Porém, também nos viciamos na conveniência que elas promovem (para alguns de nós). E temos medo de perder as facilidades da tecnologia para um caos, cheio de bárbaros de outras culturas e desastres naturais.
Ou seja: nossas mentes ainda estão colonizadas pelas elites. Cansamos dos governantes, mas ainda acreditamos nos seus valores.
Ainda aceitamos cegamente que aquilo que chamamos ordem e de tecnologia são ideais absolutos, apenas foram corrompidos. Não são estes que, eventualmente, causam sua própria decadência.
E aí está o ponto que parece (de certa forma) anacrônico. A série delega a salvação da galáxia para o conhecimento, particularmente para a matemática, e para aqueles que seriam seus portadores exclusivos, os cientistas.
Vemos políticos compensando sua insegurança por meio de extremismo e chacinas. Religiosos negacionistas afogando dissidentes. Porém, os cientistas são imparciais. Pelo menos na leitura feita pelo seriado de TV, os cientistas são heróis e detêm o monopólio da verdade.
Ou seja: a religião e as culturas nativas são desqualificadas, não são conhecimentos válidos, não devem ser ouvidas. A não ser em casos de medo extremo. Elas servem para consolar, não para pensar.
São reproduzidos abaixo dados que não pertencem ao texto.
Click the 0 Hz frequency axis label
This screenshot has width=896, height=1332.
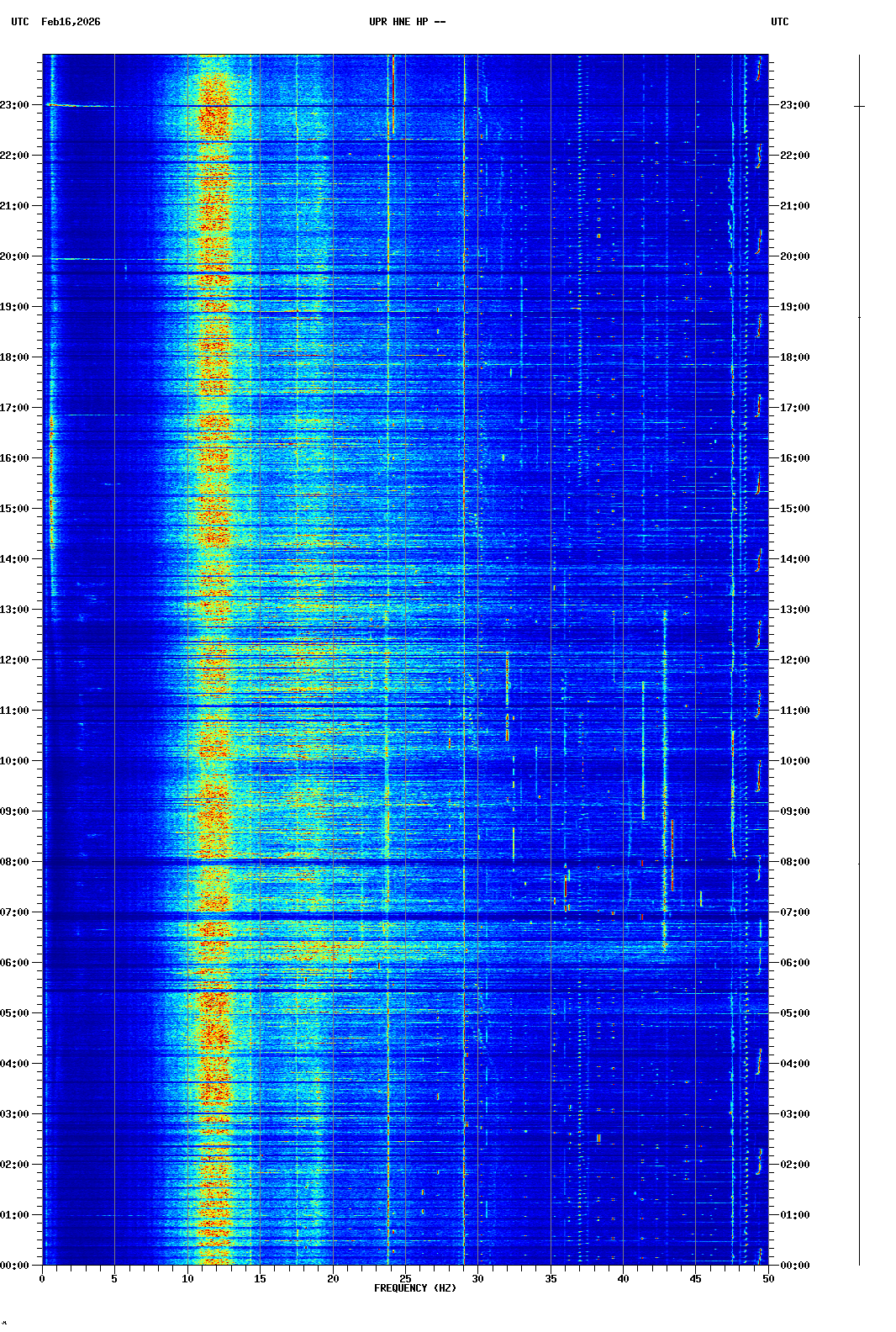(42, 1279)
De novo, não custa lembrar que os textos de Asimov foram escritos antes do fim da Segunda Guerra. Um cenário particularmente desesperador e já apontando para uma desconfiança contra a política e a própria ciência. Não há como simplesmente acusar Asimov de ser um reducionista positivista.
De qualquer forma, vamos ver se o seriado de TV conseguirá se aprofundar um pouco mais no pensamento do autor. Ou se Foundation entrará para a história do entretenimento apenas como um concorrente tardio de Star Wars e dos filmes da Marvel (que foram inspirados pelo próprio Asimov).